Kinetics of disulfide exchange reactions of monomer and dimer loops of cysteine-valine-cysteine peptides.

Rate constants have been determined in 3 M guanidine hydrochloride for disulfide exchange reactions between glutathione and two synthetic peptides containing a cysteine-valine-cysteine region. Equilibrium experiments demonstrate the absence of noncovalent peptide aggregation in this solvent. Procedures are given for separating seven different components in quenched reactions, including the fully reduced cysteine cluster, the monomeric disulfide loop, parallel and antiparallel dimer loops, and the three monomers containing one or two mixed disulfides with glutathione. Intramolecular rate constants for (1) formation of a sterically strained monomer loop, (2) transfer of glutathione between the two cysteines on the same peptide chain, and (3) formation of unstrained dimer loops correspond to a series of processes forming rings of increasing size.

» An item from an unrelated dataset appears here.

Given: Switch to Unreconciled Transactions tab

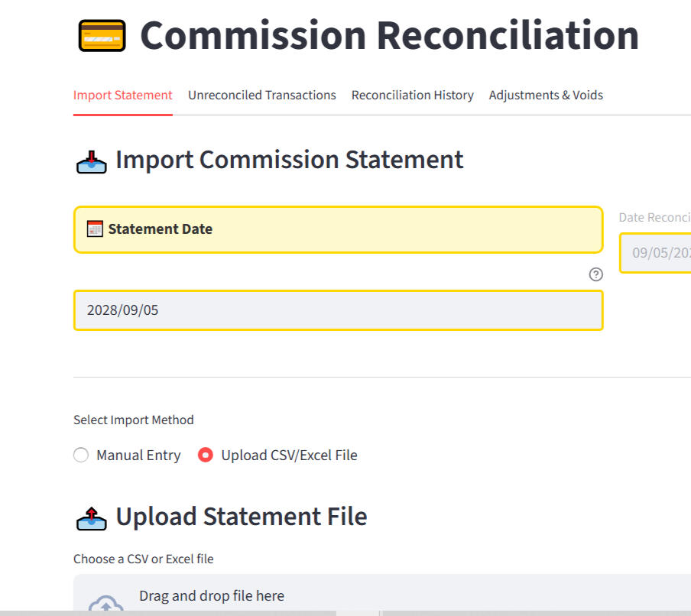Looking at the screenshot, I should coord(262,96).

In one sequence, these rate constants are 3, 6, and about 21 s-1, respectively. The larger loops are formed more easily. In the other sequence, rate constants for formation and opening of monomer loops are accelerated 180- and 1300-fold, respectively, relative to analogous reactions in a peptide containing eight residues between the two cysteines. This gives a 7-fold smaller equilibrium constant for ring closure in the cysteine cluster. Dimer formation occurs by a mechanism utilizing the accelerated opening of monomer loops. Results provide information assisting efforts to develop strategies for directing disulfide pairing in novel protein structures. Results also help define factors contributing to formation of undesired oligomers during efforts to refold cysteine-containing proteins obtained by bacterial expression of mammalian genes.